Why I don’t celebrate Christmukkah

At Shabbat services last Friday night, the rabbi asked us all who we dealt with this time of year–meaning December, with it’s emphasis on, of course, Christmas.

I think she was surprised at the answers she got: most of the congregants pretty much thought there wasn’t much to deal with; they actually like the pretty lights just fine, and don’t feel particularly threatened by them. I found myself thinking, later, that this made a lot of sense: it takes more than some lights and a guy in a red suit to threaten one’s Jewishness; even a tree in one’s living room can’t make one more or less Jewish, after all. It’s just a tree.

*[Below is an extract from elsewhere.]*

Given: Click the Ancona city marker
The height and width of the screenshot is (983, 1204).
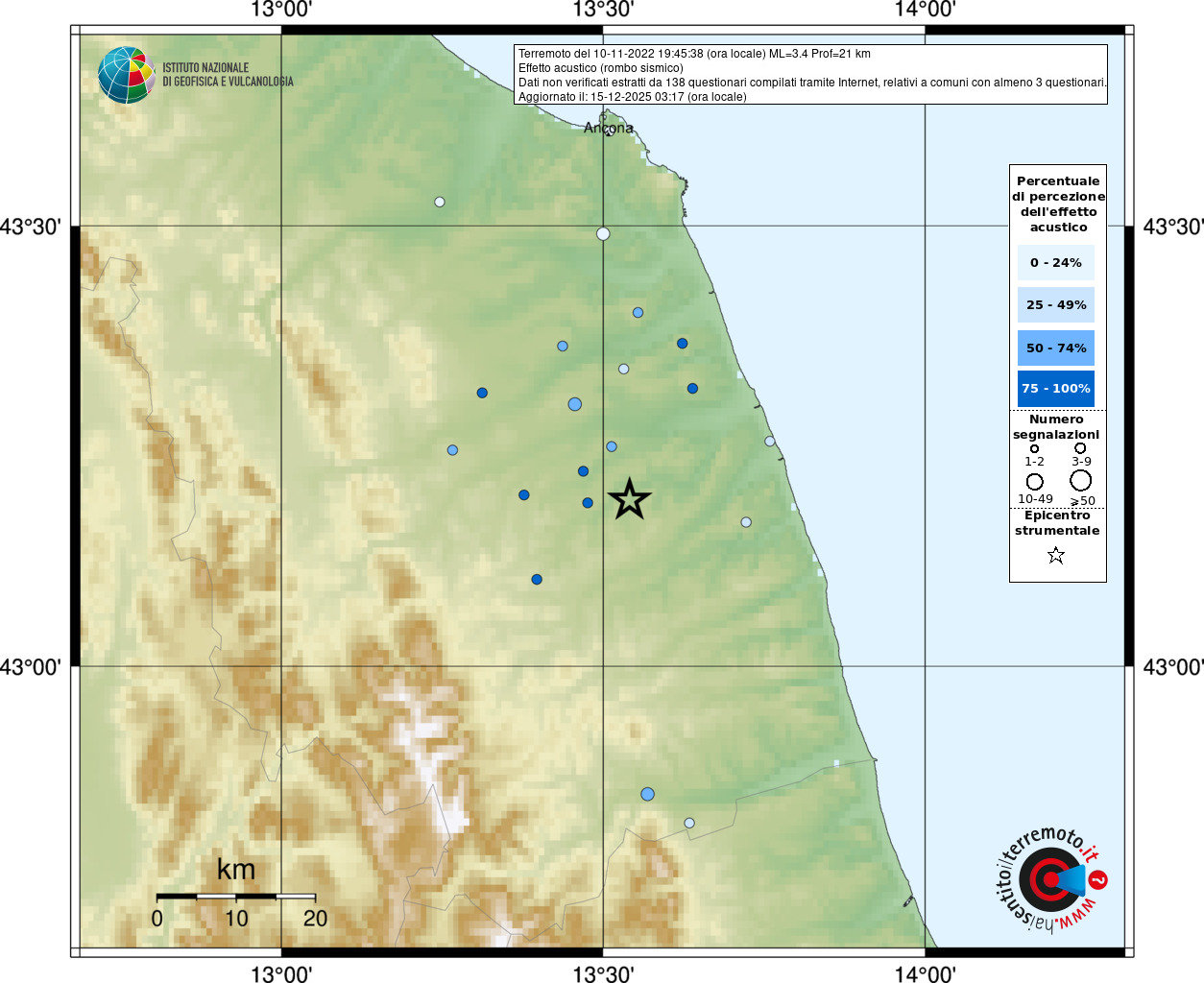Looking at the screenshot, I should pyautogui.click(x=609, y=131).
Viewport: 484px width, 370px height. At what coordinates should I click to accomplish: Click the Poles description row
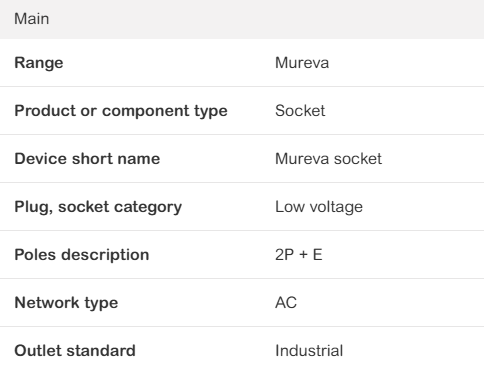point(242,255)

There is a point where this time of year makes me uncomfortable, though–and that’s when people begin to assume that of course everyone celebrates Christmas; or, more, when they assume Chanukah pretty much is Christmas, a sort of Jewish version of same (and that the solstice is a pagan version), and we’re all deep down really celebrating the same holiday.

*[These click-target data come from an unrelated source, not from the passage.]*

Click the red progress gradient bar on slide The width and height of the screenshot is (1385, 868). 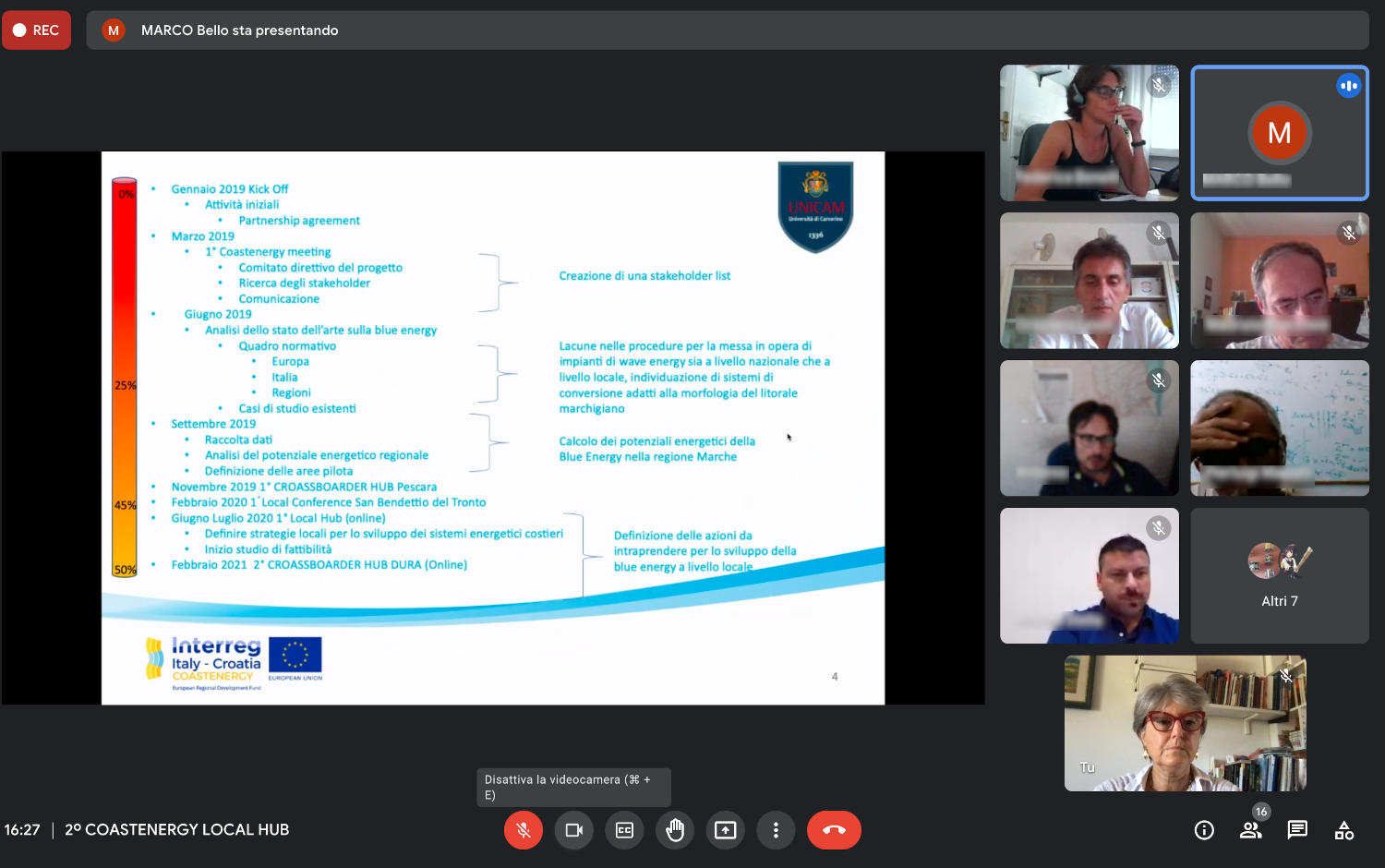click(x=125, y=379)
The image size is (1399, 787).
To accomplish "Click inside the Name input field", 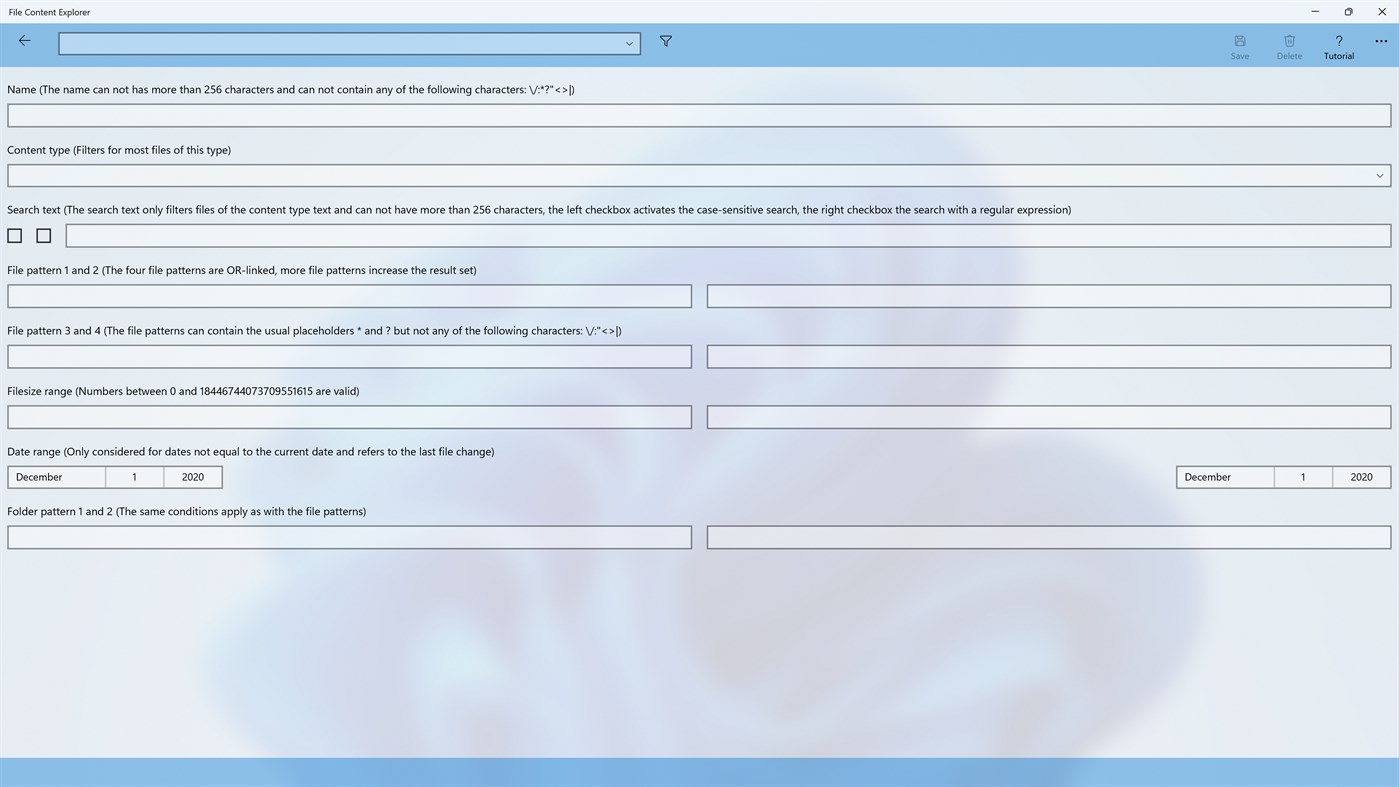I will coord(698,114).
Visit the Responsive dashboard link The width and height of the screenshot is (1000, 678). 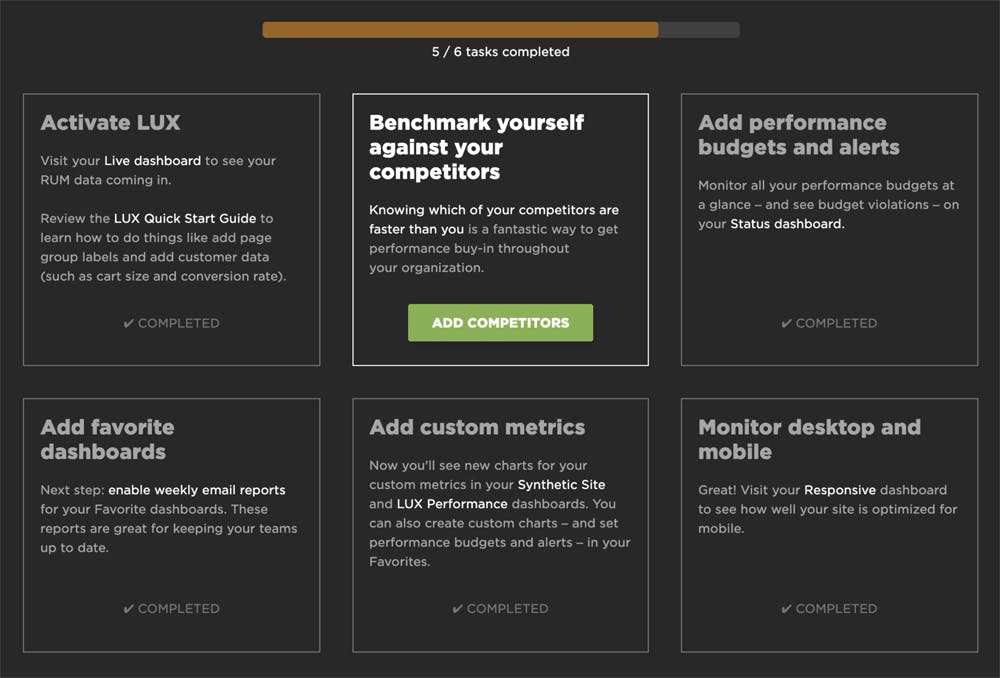tap(840, 490)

Because I enjoy the trappings of Christmas, the lights and even the music. And I think the story of Christmas is a beautiful story.

But it’s not my story. And I’m pretty comfortable with that, these days. I’m a writer, and a reader, and a human being; I enjoy other people’s stories.

It doesn’t have to be my story, for it to be okay and even right for it to be someone else’s story. No one has to feel awkward that I’m not celebrating their holiday (though I get the impression sometimes folks are), or to pretend that deep down I really am celebrating it, under another name.

Even if I were celebrating Christmas, I wouldn’t want to pretend that it and Chanukah were the same, or to dub them both part of Christmukkah. I mean, I do celebrate the solstice–in a secular way, because I want to mark the short days growing long again–but that’s a separate thing from my Chanukah celebration, too. They’re too different holidays, not one combined holiday.

There are many stories, and most of them have something of beauty and truth in them. There’s even common ground among those stories, points of overlap; and they can inform and enrich each other (I mean, I like that Klezmer Christmas mix.) But to insist they’re all really entirely the same seems, to me, to dilute something of that beauty and power and truth.